The ability to perceive their surroundings is of vital importance for machines that naturally interact with humans. A challenging task hereby is the comprehensive recognition and understanding of human behavior. This involves simple actions, complex activities as well as facial expressions and body language. This research project is concerned with vision-based human motion capture and analysis. The main focus lies on the perception and description of the dynamics of human motion and the creation of general models for continuous movements. For the developed methods to serve a wide range of applications, real- world requirements are considered, such as robustness, operation in real-time, and the use of few camera views.
Research Objectives:
- Vision-based motion capture
- Dynamical motion models
- Action recognition
Detection and analysis of human activities for human-machine interaction
This project deals with the detection and analysis of human movements. A machine that is supposed to interact with its environment and especially with humans must be able to understand human movements and actions.
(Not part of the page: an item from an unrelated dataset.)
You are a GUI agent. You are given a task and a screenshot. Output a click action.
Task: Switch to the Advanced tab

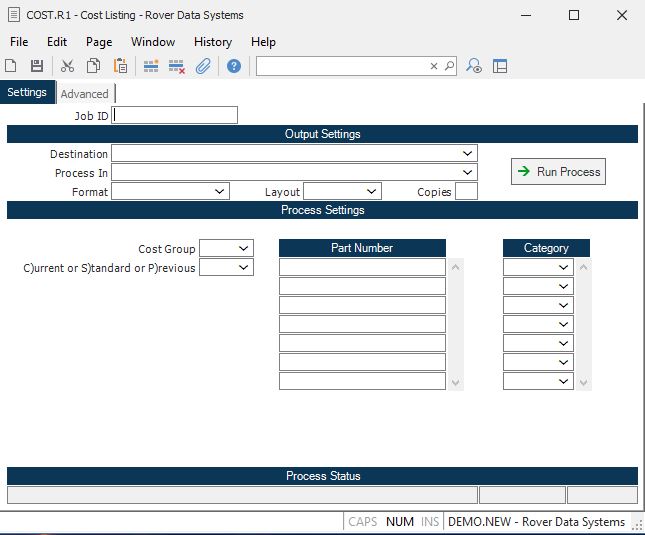(84, 94)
To do this, algorithms are first of all required that can detect and classify simple motion sequences in videos. From this, conclusions can then be drawn for more complex activities.
An important aspect here is the applicability under realistic conditions. This means that the system has to be real-time capable, work with dynamic backgrounds and partial occlusions as well as with variations of the viewing angle.
On a higher level is the semantic interpretation of the context, e.g. the recognition of intentions, behaviour patterns and the prediction of actions.